I think Grossman’s fear (not to overstate it) of “aesthetic relativism” is more accurately an articulation of an overwhelming need for confirmation that our thoughts are reflective of a world that actually exists. The intersection of literature and philosophy: so tricky! A philosophy professor I respected and admired once told me that “most literature contains bad philosophy.” (I did not retort “most philosophy contains bad philosophy,” mostly because it took me years to come up with that zinger. Worth it!) I still don’t know that I agree with him, but I’m not entirely sure that we can solve the problem of solipsism through literary criticism. I say that totally unsassily. I don’t disapprove of Grossman’s suggestion that we should talk more about WHY we like or dislike a certain book, but any specific standards we (literary critics? Amazon reviewers? all people who read?) develop definitely could easily be manipulated to justify Why I Love This Book and You Should, Too. So maybe rather than fear the grey void of aesthetic relativism, we should just jump into it? Steer into the skid! Embrace the chaos of democratic expression! The worst that can happen is that you feel a little unsteady, your ideas are challenged (“Is A Shore Thing really the ‘bangin’est book fir real’? Is this tenth most-helpful Amazon review right? Could I have gotten it wrong?”) and either you change your mind or you don’t.

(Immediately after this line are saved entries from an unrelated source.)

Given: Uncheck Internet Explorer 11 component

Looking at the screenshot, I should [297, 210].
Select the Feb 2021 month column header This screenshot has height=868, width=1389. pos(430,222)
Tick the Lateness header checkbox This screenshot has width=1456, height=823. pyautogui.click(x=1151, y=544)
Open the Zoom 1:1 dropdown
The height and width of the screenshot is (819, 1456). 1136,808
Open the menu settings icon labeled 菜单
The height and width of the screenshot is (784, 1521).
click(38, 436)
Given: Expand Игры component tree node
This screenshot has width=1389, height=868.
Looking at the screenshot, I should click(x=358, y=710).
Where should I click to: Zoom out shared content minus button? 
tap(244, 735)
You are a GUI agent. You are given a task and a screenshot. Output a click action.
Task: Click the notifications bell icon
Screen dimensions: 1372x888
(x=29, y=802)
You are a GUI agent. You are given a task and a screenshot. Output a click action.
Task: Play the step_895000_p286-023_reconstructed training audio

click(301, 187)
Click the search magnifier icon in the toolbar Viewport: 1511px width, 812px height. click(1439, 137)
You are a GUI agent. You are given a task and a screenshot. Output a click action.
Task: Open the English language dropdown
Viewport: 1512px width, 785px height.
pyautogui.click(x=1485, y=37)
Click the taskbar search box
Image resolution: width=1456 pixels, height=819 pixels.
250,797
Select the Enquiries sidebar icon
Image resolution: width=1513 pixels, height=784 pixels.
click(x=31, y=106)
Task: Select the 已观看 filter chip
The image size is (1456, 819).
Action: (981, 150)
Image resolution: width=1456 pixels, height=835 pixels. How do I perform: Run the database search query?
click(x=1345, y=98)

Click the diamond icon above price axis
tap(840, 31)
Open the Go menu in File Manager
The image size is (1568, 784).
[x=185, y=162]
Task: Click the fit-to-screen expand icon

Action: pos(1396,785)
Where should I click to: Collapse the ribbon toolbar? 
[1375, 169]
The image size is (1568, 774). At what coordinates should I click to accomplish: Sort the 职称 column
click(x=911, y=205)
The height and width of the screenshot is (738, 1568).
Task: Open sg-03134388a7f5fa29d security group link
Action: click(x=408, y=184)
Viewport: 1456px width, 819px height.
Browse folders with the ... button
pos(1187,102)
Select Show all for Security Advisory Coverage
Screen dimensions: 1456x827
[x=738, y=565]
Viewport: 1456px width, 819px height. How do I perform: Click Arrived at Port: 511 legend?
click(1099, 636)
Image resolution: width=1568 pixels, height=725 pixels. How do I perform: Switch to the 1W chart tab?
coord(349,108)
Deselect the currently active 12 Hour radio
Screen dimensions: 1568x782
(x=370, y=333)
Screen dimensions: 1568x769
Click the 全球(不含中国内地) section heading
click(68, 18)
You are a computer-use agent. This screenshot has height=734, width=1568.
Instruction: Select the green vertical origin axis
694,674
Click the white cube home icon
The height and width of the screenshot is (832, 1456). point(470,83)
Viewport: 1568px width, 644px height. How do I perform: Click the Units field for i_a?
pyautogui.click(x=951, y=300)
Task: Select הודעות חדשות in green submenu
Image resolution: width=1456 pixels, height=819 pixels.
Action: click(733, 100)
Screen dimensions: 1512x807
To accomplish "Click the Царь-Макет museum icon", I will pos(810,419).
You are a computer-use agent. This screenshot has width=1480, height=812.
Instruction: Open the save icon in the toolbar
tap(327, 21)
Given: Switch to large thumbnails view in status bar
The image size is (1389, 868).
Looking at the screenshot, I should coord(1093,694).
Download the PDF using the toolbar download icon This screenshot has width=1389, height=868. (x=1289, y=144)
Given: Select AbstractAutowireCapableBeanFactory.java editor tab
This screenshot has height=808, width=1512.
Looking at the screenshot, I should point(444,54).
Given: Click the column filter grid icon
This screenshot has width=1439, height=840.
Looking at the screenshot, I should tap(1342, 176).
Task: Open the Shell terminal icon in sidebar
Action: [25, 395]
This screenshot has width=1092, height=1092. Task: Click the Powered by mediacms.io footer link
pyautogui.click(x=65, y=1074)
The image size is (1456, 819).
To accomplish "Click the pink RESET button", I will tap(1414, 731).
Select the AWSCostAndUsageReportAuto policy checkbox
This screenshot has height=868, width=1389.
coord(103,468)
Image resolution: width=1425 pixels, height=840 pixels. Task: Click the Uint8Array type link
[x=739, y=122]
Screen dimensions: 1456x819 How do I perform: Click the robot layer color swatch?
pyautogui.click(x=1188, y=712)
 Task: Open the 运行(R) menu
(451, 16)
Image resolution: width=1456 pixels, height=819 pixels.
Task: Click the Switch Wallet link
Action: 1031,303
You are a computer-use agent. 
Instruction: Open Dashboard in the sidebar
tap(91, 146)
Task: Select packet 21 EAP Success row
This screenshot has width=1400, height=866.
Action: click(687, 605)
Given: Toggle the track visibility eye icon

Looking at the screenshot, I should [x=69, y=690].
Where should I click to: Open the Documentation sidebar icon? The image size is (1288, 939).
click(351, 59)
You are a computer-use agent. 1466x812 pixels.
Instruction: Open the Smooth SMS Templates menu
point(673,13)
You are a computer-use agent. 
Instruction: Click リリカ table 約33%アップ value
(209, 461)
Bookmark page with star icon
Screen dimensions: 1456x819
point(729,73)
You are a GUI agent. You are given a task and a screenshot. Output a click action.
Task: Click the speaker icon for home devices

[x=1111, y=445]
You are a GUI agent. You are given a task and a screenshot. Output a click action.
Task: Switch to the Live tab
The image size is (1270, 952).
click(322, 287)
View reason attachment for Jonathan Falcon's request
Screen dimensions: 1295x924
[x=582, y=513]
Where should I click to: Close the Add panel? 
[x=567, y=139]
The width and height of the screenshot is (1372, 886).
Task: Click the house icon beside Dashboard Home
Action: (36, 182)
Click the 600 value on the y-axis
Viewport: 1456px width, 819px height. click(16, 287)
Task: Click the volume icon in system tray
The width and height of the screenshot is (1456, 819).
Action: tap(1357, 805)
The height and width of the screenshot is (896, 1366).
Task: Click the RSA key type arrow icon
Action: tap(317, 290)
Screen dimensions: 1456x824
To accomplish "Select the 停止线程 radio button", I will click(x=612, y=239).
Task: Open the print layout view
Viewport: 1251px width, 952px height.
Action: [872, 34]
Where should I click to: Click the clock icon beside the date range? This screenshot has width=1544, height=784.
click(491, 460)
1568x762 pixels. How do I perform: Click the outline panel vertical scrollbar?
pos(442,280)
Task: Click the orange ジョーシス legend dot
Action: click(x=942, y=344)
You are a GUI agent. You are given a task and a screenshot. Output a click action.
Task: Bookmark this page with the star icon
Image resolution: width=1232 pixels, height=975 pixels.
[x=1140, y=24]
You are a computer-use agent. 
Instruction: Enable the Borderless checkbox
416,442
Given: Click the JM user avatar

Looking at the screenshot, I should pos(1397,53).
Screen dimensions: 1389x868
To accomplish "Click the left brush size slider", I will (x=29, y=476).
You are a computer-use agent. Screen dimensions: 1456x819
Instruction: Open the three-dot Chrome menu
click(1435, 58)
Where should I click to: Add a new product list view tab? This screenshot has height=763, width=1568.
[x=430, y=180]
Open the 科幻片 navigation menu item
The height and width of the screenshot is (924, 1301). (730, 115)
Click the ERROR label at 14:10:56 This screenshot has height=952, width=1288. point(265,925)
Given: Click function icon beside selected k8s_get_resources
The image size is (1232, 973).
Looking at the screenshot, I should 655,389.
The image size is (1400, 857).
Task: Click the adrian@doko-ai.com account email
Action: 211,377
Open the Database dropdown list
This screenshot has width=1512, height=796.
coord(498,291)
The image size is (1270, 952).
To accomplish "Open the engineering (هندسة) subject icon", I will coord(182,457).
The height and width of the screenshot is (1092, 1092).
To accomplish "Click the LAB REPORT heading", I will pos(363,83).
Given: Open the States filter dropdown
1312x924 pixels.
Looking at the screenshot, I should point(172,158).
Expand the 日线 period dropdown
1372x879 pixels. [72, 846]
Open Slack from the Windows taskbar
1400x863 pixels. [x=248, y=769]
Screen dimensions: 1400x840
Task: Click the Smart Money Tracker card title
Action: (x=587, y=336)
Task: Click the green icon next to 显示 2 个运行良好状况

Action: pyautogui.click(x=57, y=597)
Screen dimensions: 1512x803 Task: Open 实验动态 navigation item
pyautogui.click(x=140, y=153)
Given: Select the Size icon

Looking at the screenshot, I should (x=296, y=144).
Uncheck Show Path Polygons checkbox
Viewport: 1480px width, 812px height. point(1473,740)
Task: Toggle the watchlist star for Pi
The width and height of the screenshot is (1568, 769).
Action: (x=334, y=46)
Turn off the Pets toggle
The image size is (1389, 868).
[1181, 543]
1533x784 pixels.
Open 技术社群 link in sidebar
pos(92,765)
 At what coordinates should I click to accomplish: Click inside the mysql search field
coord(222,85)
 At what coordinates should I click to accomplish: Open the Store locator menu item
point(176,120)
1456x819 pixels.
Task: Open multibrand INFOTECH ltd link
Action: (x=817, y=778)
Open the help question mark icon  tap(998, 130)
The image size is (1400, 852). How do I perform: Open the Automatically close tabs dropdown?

But you get to keep talking and so does everyone else — and if there is any way to transcend the crippling fear that you are but a tiny, isolated transient bit of consciousness, the first step might be the weird decision to accept that…you are a tiny, isolated transient bit of consciousness, who needs to hear the plaintive one-star cries of all those people who might be/definitely are/definitely aren’t wrong.